> [REQUIRED WORK]: Retype the material that follows exactly, limited to the lines from the one with "739x541 pixels." through the one with "Select the Microsoft", and keep out all pictures.

> [RECORDS PROVIDED]:

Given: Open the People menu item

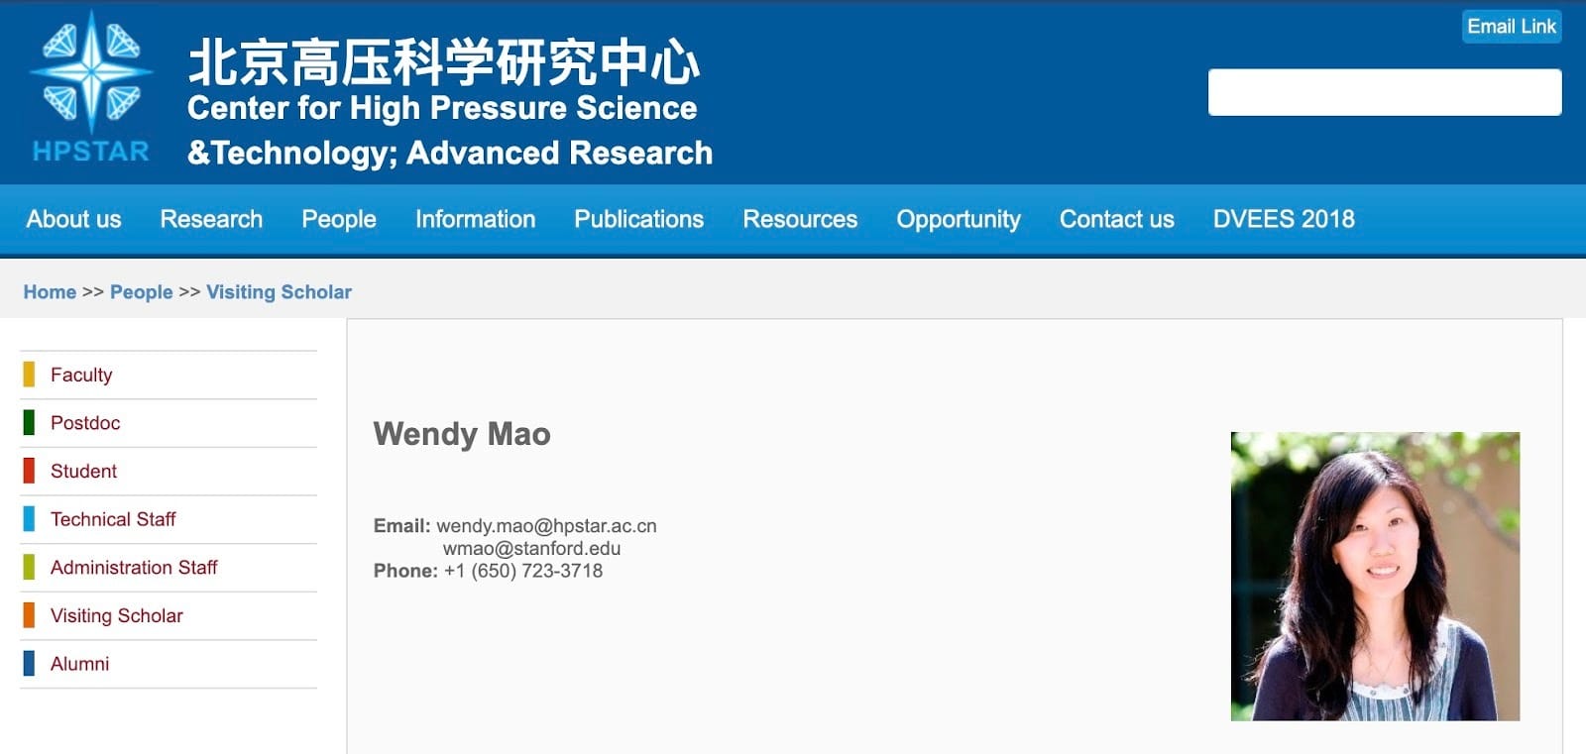Looking at the screenshot, I should (339, 219).
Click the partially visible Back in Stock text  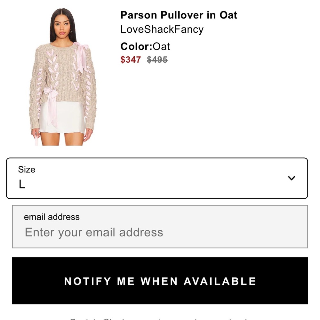[160, 318]
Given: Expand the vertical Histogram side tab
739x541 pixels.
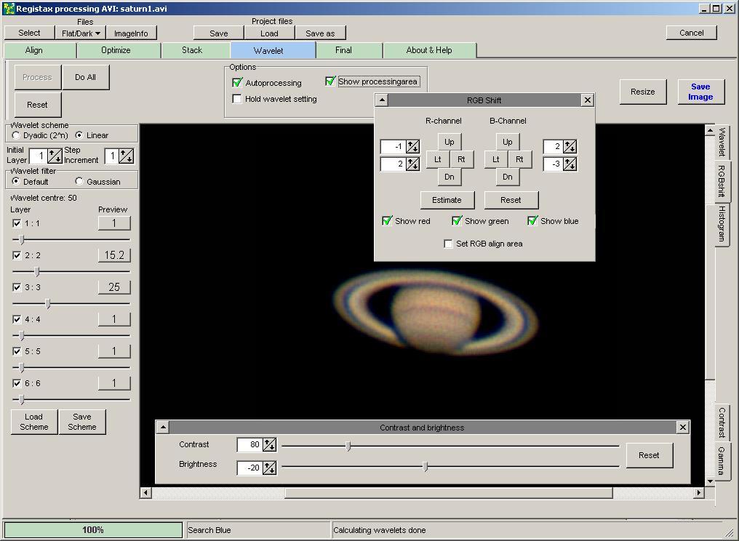Looking at the screenshot, I should coord(722,223).
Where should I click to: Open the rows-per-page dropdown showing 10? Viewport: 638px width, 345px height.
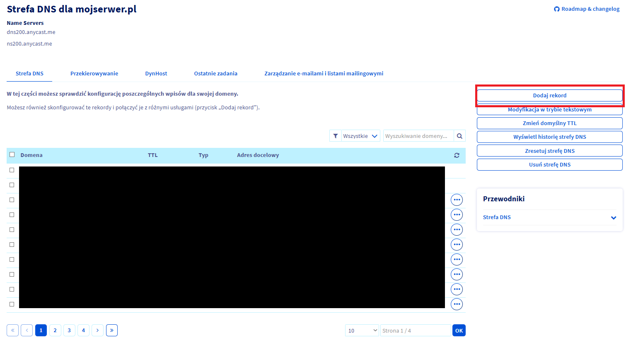pos(362,330)
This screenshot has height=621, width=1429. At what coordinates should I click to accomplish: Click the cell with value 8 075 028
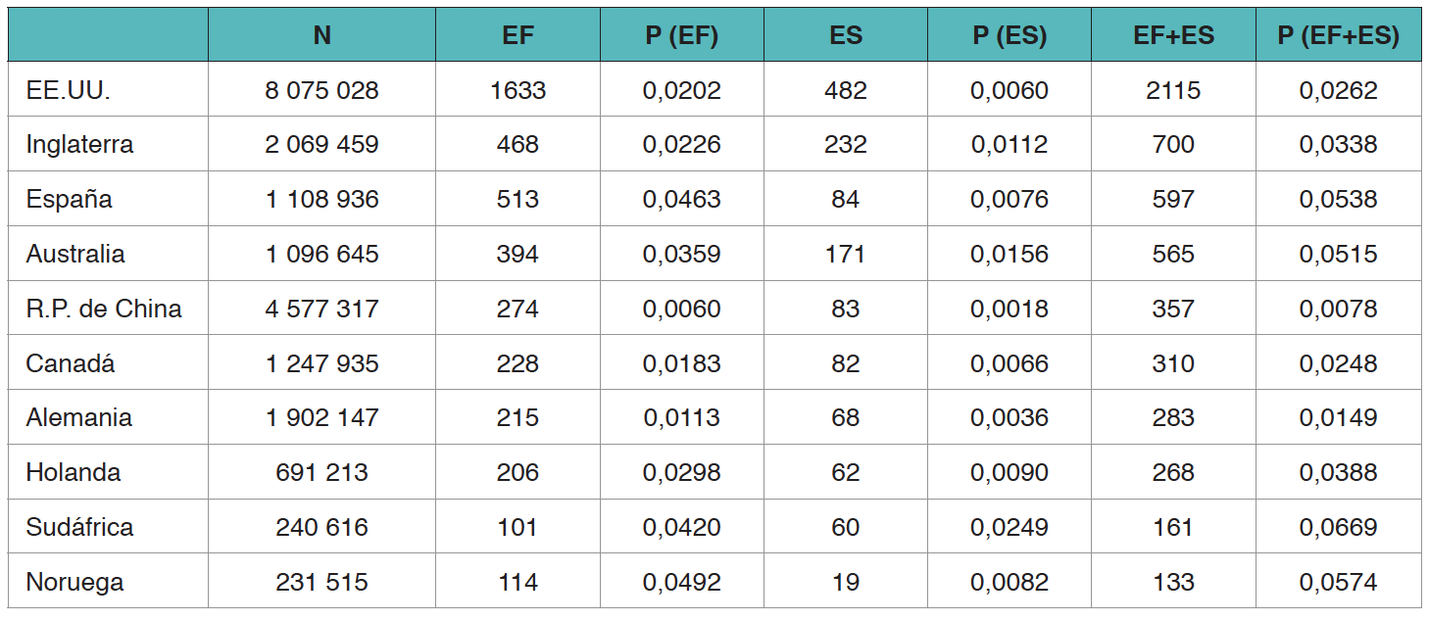(321, 91)
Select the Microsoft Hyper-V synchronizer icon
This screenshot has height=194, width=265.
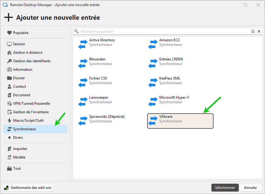click(153, 102)
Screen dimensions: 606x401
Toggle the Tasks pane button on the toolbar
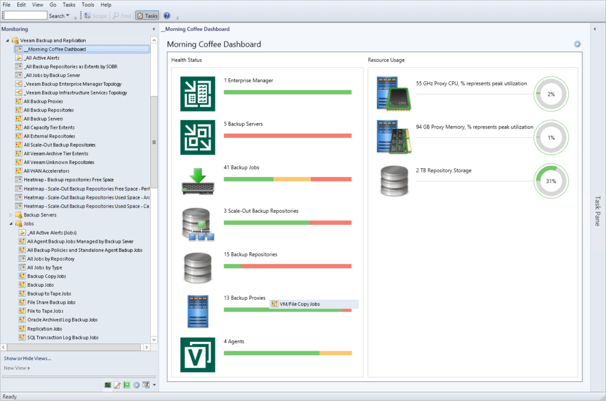tap(147, 15)
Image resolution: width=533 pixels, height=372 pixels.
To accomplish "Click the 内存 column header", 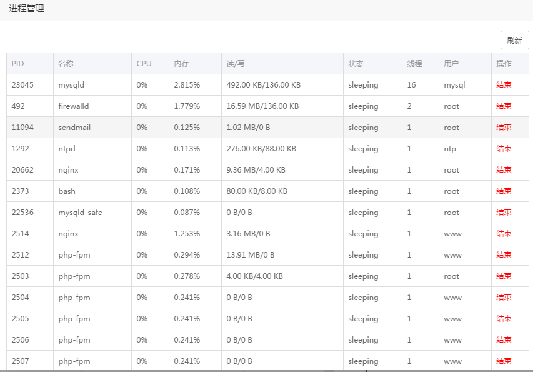I will click(181, 64).
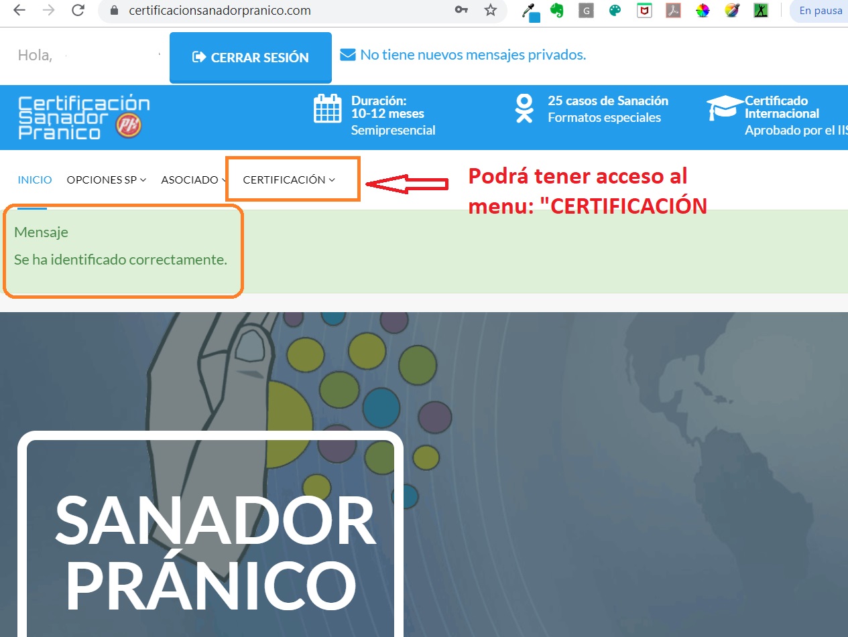Open the Adobe Acrobat PDF extension
This screenshot has width=848, height=637.
tap(673, 11)
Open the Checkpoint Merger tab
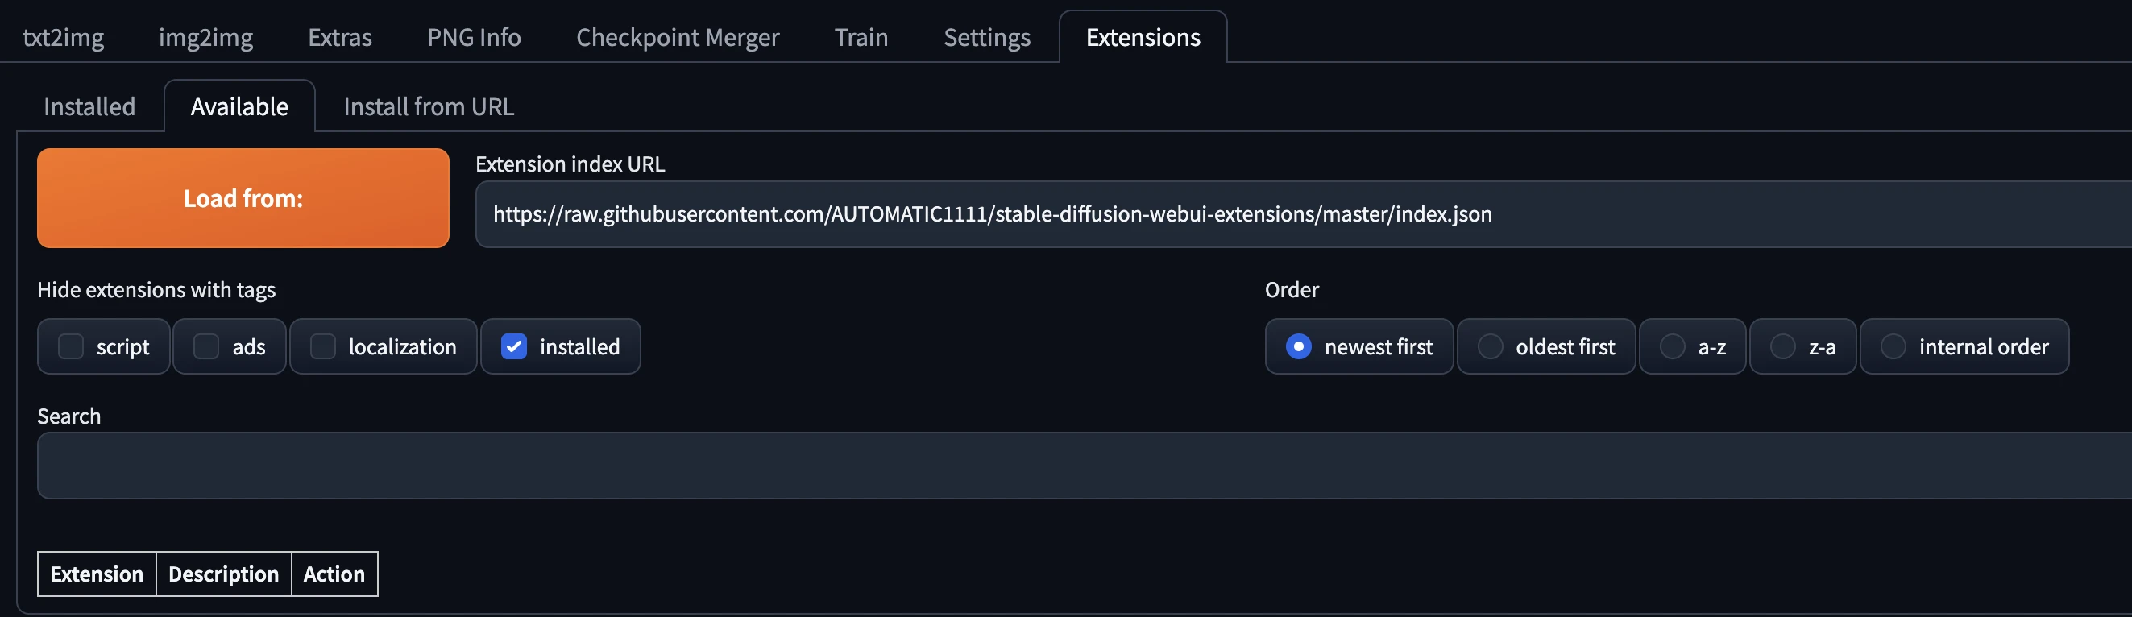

> [SOLUTION]:
739x541 pixels.
Looking at the screenshot, I should coord(722,223).
Where should I click to: Open the rows-per-page dropdown showing 10? Viewport: 638px width, 345px height.
pos(362,330)
This screenshot has height=621, width=1429. At what coordinates should I click to accomplish: Click the cell with value 8 075 028
(321, 91)
Select the Microsoft Hyper-V synchronizer icon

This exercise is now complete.